2 http://icecap.irssi2.org/IcecapProtocol

If you look at the message codes it soon becomes clear that the protocol is primarily focused on remote controlling what IRCers call a bouncer. A bouncer de luxe protocol in a way.

PSYC has gateways into IRC networks and elsewhere, too, but it is indeed currently not providing a ways to "log in" into each of those legacy chat systems. This might work for IRC networks (but aren't there plenty of "bouncer" applications which do this job quite well?) but when it comes to proprietary messaging networks the Jabber experience has shown that multiprotocol clients are the safer design choice. Not technologically but politically. If politics were on our side, our attempt to do gateways (http://psyc.pages.de/gatebot) instead of holding TCP links for every user as Jabber does, would have been the technologically cleanest approach. But we're not in a world where chat companies want to do their users any good.

3 http://irccrew.org/~cras/irssi2-intro.txt

Apparently Irssi2 has naturally evolved out of the irssi client by deciding that a client shouldn't have to do so many complex things as today's IRC clients have to, but rather focus on user interface issues. We totally agree on that, that's why psyced has all the core client functions built-in and lets you implement completely lightweight clients, or even just use a Telnet. So Timo has split irssi into a minimal client and a new server side. A logical step to take and good work as such. Some people on the http://2.irssi.org/moin.cgi/Comments page claim the split to be a non unixish step to take. That's conservative humbug. No-one is taking away the screen+ssh option for IRCing, but you are getting plenty of new options beyond that. By the way, you console friends would probably really like elridion's curses-based psycion client for PSYC.  ;) We love it. Some of us however stick to irssi with PSYC.

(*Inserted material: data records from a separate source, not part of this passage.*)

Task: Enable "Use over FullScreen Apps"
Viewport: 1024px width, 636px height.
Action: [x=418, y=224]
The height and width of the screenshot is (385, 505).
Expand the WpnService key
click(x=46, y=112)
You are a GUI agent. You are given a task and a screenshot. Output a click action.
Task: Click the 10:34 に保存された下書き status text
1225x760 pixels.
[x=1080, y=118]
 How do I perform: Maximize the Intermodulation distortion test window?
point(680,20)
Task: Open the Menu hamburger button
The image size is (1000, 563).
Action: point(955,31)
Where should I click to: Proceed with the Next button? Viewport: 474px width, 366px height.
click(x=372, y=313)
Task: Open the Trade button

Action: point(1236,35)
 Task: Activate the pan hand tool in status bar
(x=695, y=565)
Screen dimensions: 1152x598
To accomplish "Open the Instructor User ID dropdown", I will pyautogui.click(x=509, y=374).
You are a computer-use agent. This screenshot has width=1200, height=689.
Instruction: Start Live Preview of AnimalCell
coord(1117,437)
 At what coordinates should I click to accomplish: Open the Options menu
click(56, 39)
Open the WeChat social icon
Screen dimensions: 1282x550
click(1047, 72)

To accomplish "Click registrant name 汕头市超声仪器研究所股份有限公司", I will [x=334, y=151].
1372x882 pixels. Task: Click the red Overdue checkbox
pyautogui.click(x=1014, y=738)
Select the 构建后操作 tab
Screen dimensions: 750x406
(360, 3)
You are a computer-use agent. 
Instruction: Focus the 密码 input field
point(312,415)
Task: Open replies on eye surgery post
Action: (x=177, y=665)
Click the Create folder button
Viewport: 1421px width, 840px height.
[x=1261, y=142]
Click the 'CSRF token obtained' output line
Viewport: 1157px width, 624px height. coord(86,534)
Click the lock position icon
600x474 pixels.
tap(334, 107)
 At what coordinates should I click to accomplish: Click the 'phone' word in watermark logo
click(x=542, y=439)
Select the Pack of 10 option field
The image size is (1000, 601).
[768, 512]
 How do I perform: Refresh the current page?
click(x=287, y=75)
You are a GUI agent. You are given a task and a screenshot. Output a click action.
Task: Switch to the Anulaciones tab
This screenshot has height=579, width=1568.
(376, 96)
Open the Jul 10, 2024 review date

3.1 Features in Irssi2 compared to PSYC

  • Irssi2 allows for several clients to connect, just like Jabber and PSYC too. PSYC allows clients to register _service's and thus fulfil a certain type of function.
  • Highlighting and ignoring on the server side is unusual, but in fact PSYC provides that, too.
  • Scripting! Irssi2 is the only other protocol that plans a server side scripting approach. You know in PSYC it is absolutely fundamental to even Create Places.
  • Full text search indexes. We'd love to have that, too. Bring it in!
  • Full support for round robin DNS addresses (try every IP). PSYC would only need this to access heavily loaded IRC networks, so it's a gateway thing. Better of course, if we can uplink into the IRCnet doing interserver.
  • Provides centralized location for storing client configuration. This is called _request_store in PSYC.
  • Character set conversions. Yep, /set charset.
  • Server administrator can give users default configuration. Interesting thought!
  • "placing a local server in front" of a remote one. This is subset of regular interserver communication which in PSYC (unlike IRC) is naturally transparent.
  • "colored flag in statusbar" - PSYC has the remote echo feature to give a feeling for reliability of a communication link without having to swamp the user with detailed network status.
  • Global Client Settings: PSYC has a concept of a current place and a current talk target. It is left to the client implementors to make use of it or to do it their own way. This is clearly a similar thing here.
  • Irssi2 doesn't like XML and we share that feeling.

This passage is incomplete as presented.